Page »
------------------------

But alongside a brace of big fines, a judicial review fight over FCA capital adequacy rules and ‘project innovate’ updates, this week also saw interesting developments on a range of areas from ‘unwinding’ annuities to a Schroders’ trust which has just appointed its third manager in a year.

Here’s our Week in Brief run-down of the top 10 issues you need to take away from the past five days.

1. Restricted panel deals could come back to haunt firms.

The biggest news was undoubtedly that Sesame, the largest and oldest adviser network, has been fined for the fourth time in 10 years, this time a penalty of £1.6m - reduced from £2.3m for early settlement - for demanding six-figure deals for providers to appear on panels.

Earlier in the week a probe over similar deals agreed to by Partnership was dropped, but one assumes this is not the last we’ll hear of this. My inbox contains some rather interesting tid-bits on other arrangements - and as I said earlier providers must surely be in the crosshairs as well.

------------------------

(Entries for locating words and elements)
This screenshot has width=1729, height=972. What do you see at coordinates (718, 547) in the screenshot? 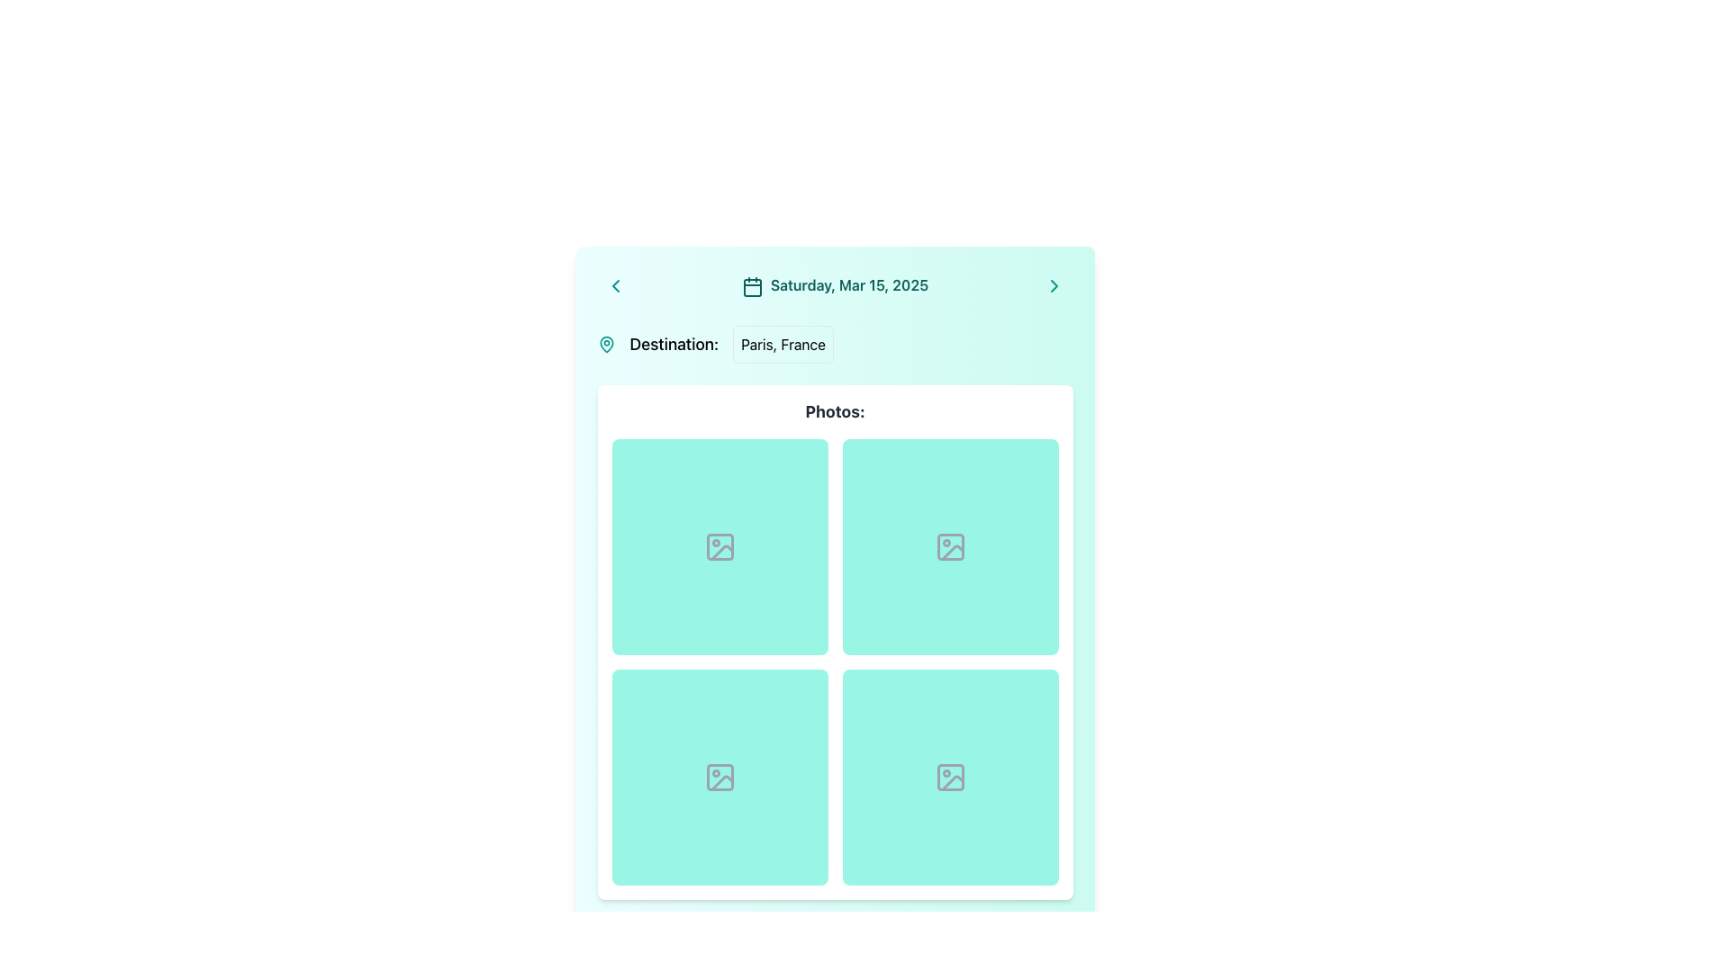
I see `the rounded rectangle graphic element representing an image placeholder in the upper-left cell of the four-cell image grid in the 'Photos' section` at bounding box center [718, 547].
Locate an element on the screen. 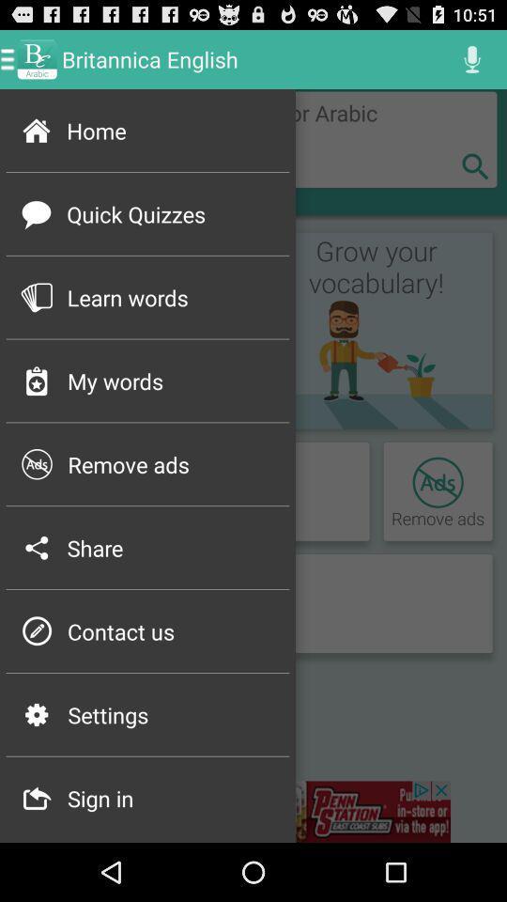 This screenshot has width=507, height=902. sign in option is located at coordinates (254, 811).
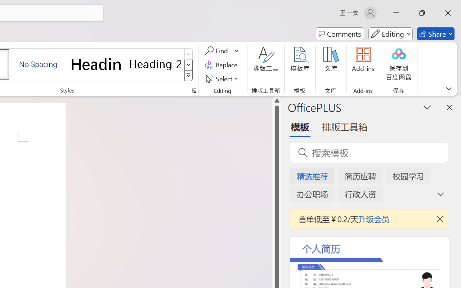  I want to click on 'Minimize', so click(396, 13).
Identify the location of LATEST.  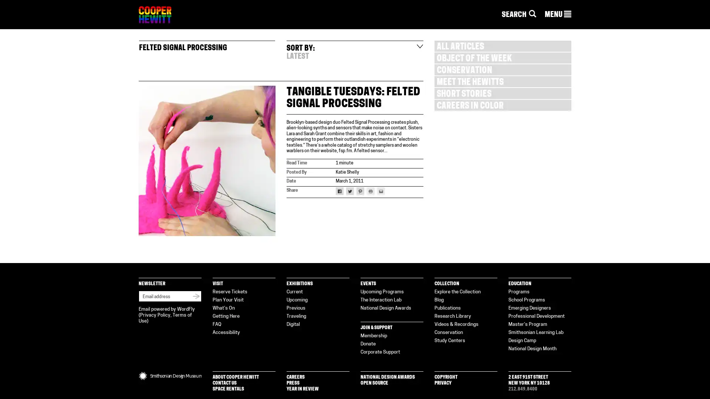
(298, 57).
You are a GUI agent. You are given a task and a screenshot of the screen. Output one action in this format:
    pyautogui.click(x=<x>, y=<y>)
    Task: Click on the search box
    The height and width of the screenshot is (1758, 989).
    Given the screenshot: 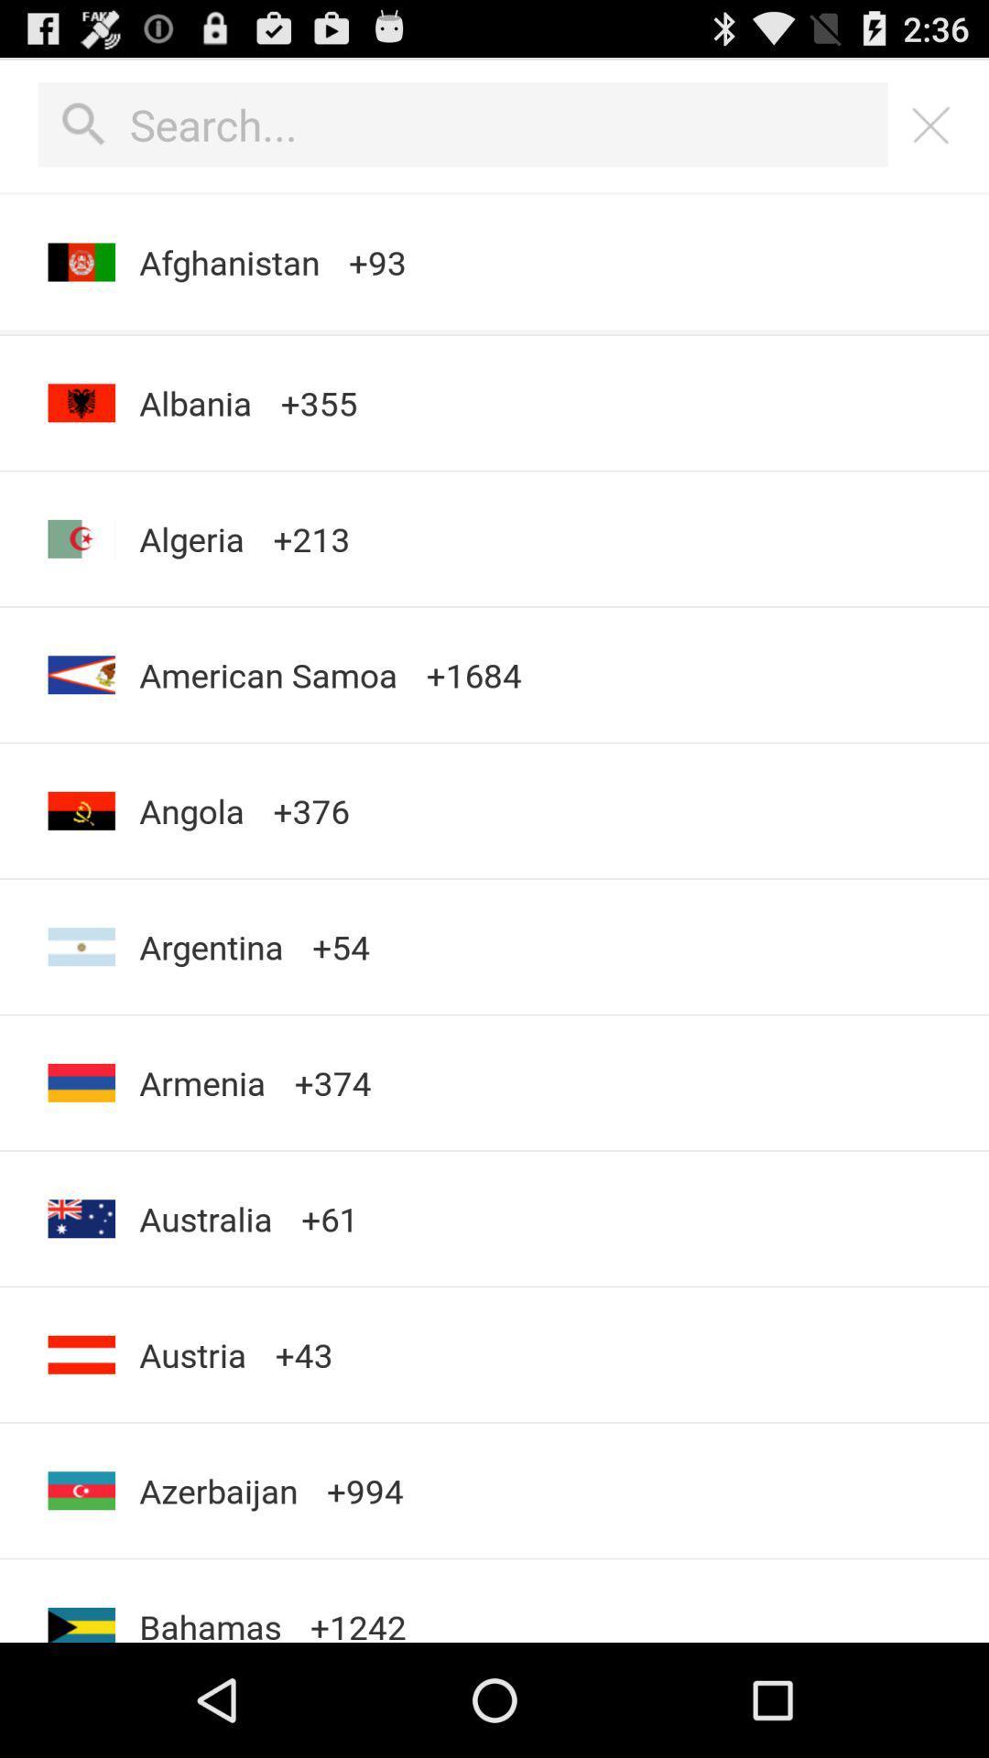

------------------------

Retype the part of the news roundup between "Earlier in the" and "crosshairs as well.", inclusive. These items have nothing to do with the news roundup.

Earlier in the week a probe over similar deals agreed to by Partnership was dropped, but one assumes this is not the last we’ll hear of this. My inbox contains some rather interesting tid-bits on other arrangements - and as I said earlier providers must surely be in the crosshairs as well.